I jammed a magazine into the breach of the gun. Its code told me that one bullet in five was tracer. A gate was opening in the distant city. From beyond it, light poured over the two enormous figures. I began firing as they started to enter.

A bright line of fire plunged across the intervening space. I saw the first bullets strike, and kept on firing, mouth tight, eye jammed to the sight. One of the figures— the woman—seemed to blaze. She spun about. Her arms jerked up in anger. More tracer poured into her. She appeared to break apart as she fell.

He—he also was hit! But he ran away from the light, so that I no longer had a silhouette as target. I had lost him. Then the sight found him again! He was coming! Making full use of that terrible deadly speed, he was racing across the ice towards me, arms and legs plunging with a fleetness no human could rival.
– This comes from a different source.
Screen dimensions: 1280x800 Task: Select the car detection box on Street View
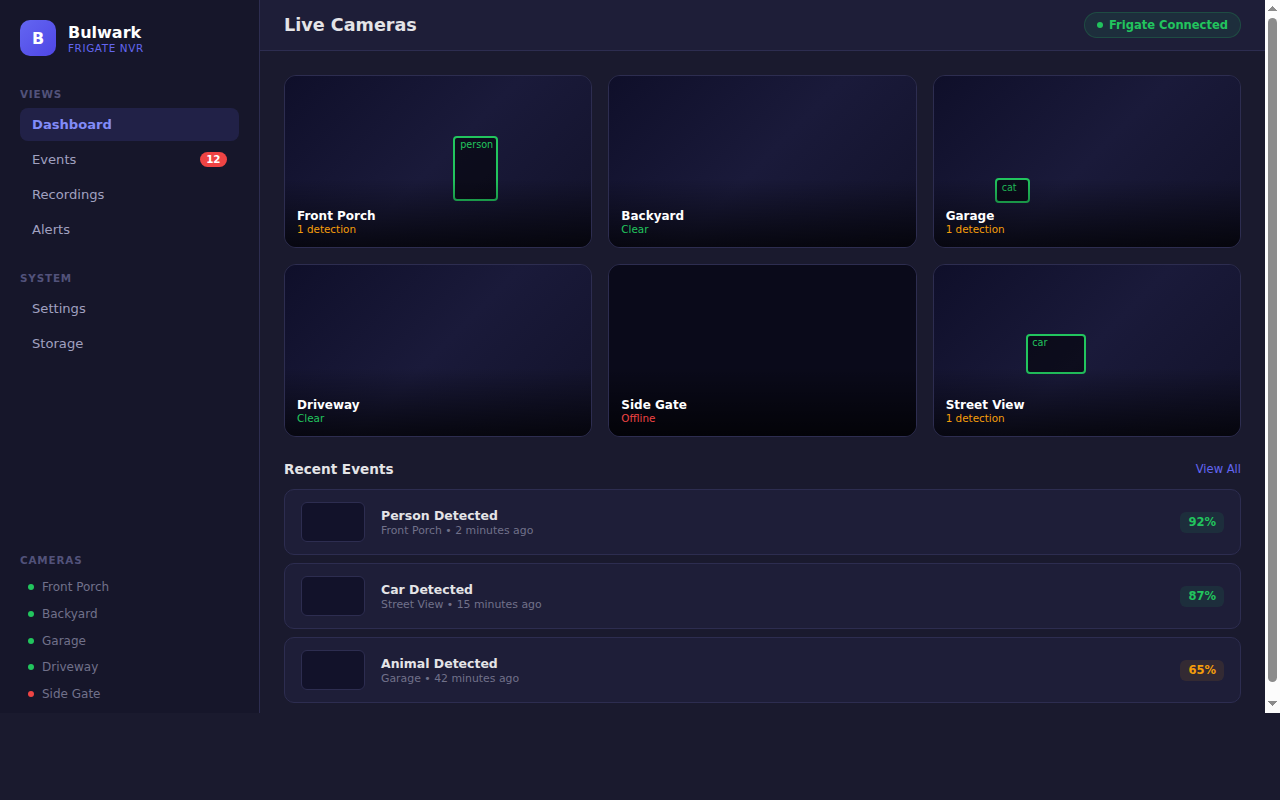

There was a glimpse of that cruel grinning helmet of a face as I wrenched the barrel round for better aim. It stuck.

Cursing, I looked down. One side of my sleeping bag had caught in the gun’s track. It was a moment’s work to tear it loose, but in that moment he was nearly up to me.

With a strength almost beyond myself, I raised the gun and fired it from my hip. The tracer caught him as he charged up the slope.

Fire burned at his chest. A great bellow of fury broke from him. He fell backwards, tearing at his burning clothes.

Shooting off just one burst of tracer had almost broken my body in two. I had to drop the swivel gun, collapsing to my knees as I did so.

But fear of the monster drove me on. I saw him roll smoking down the slope of the nunatak, to lie face down among rock and ice shards, flames licking at his foul greatcoat. The horses, in wild dismay, broke their tethers and went galloping away across the plains of ice.

Clutching my automatic, I went slowly down to where the great figure lay. It stirred now, turned over, drew itself into a sitting position. Its face was black. Smoke obscured it.

Even in ruin, the monster still exerted that tremendous paralysis of fascination which had deflected my purpose before. I leveled the gun at him, but did not fire—not even when I saw him gather himself to spring to his feet.

He spoke. “In trying to destroy what you cannot understand, you destroy yourself! Only that lack of understanding makes you see a great divide between our natures. When you hate and fear me, you believe it is because of our differences. Oh, no, Bodenland!—it is because of our similarities that you bring such detestation to bear upon me!”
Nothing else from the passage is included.